The final item on the agenda, after reports on training parks staff to be more responsive, an update on the Winter Gardens and a review of the new Seafront Strategy came a report on an overspend in the Leisure Department, with particular reference to Leisure Centres.
Essentially the issue is that there is a projected overspend in the budget for our leisure centres of something like £550,000. Put in the context of a current overspend of some £3.6million across the whole council this may not seem too bad.
The report before the committee asked us either to recommend to Cabinet that the additional amounts be found from savings elsewhere or to reject the request for additional funding, thereby forcing cuts to the level of the overspend on the leisure centres.
My ward colleague, Cllr Fudge, who is the Liberal 'chancellor' of Bournemouth attended and told us in a highly politicised speech that he couldn't find savings elsewhere and if we were to recommend to the Cabinet that we accept the increased funding request we would need to tell him where the cuts would otherwise come.
There were a couple of points that a number of us, both Liberal Democrat and Conservative, didn't understand. The officer presenting the report could only tell us that the shortfall is because of increased utility costs (approx £150,000) and less income than anticipated (£400,000). Beyond that there was no further indication of exactly where the problem lies.
Similarly, no thought appears to have been given, yet, to where the cuts might be made if the increased funding is not available, nor what might be done to rejuvenate their income stream.
It wasn't this that astounded me, but that the request for additional funding was also being carried forward in to future years as there was no sign of matters improving.

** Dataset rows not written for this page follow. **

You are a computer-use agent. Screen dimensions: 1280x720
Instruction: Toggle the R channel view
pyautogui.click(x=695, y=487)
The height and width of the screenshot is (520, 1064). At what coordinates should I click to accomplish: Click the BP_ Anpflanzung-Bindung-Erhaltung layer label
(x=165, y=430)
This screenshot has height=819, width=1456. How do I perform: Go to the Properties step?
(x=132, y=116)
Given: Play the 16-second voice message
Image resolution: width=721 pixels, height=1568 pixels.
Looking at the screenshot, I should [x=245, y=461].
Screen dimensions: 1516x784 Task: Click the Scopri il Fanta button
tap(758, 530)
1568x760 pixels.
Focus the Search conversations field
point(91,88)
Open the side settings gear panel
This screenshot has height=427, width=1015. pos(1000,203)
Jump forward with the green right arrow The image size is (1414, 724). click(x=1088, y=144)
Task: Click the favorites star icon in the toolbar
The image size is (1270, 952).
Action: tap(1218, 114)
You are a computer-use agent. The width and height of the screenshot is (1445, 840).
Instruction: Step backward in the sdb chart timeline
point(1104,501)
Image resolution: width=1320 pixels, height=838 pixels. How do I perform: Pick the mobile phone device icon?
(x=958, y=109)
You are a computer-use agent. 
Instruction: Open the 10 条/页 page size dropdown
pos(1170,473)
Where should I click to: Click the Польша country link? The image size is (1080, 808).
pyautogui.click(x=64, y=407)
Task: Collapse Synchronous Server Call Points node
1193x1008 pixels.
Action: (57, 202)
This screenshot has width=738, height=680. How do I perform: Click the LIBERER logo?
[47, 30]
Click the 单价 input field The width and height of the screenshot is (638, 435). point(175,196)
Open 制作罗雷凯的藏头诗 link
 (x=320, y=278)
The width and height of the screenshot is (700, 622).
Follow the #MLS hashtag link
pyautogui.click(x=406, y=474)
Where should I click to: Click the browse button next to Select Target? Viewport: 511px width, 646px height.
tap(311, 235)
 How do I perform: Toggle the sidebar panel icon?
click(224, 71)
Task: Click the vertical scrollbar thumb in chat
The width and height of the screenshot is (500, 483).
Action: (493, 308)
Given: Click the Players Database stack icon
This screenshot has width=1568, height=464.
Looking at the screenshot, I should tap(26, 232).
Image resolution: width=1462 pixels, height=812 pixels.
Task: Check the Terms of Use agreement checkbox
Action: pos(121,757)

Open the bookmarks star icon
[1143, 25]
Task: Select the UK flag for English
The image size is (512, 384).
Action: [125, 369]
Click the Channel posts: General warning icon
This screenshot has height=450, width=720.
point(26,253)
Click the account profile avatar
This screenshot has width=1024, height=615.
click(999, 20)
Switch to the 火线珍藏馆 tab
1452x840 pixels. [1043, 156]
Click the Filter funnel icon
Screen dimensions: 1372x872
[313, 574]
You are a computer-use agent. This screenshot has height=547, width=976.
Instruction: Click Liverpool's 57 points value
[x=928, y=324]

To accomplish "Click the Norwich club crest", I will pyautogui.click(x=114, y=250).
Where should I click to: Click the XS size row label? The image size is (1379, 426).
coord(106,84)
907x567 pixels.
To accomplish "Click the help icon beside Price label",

The pressure was very much from Cllr Fudge that we should reject the additional funding bid and force the cuts on the centres.
That may well be what we should be doing, particularly given the magnitude of the funding crisis now facing the Council. I'm glad to say, however, that both Conservatives and Liberal Democrat members of the committee voted to ignore this pressure and insist upon the issue being revisited in a separate meeting at which we should be able to consider the funding request and the proposals for additional income generation and potential cuts if funding isn't allowed.
If I ran my businesses like this we would have gone bust years ago. How is it possible that the budgets set at the begining of this financial year have gone so awry? It seems to me they were never sustainable in the first place.
Cllr Fudge expressed himself happy at the end of the meeting, in that he could make great political capital from the fact that we (the Conservatives) had failed to make a decision. I fail to see how that can be when Cllr Angela Manton (LD - Strouden Park) proposed the motion to defer and I seconded it.
Much more importantly, I find it amazing that a problem of this magnitude can be treated with such flipancy and that the councillor in charge of our money can think that a Scrutiny Panel will agree to a decision of this kind without a thorough report on the causes and options in front of us.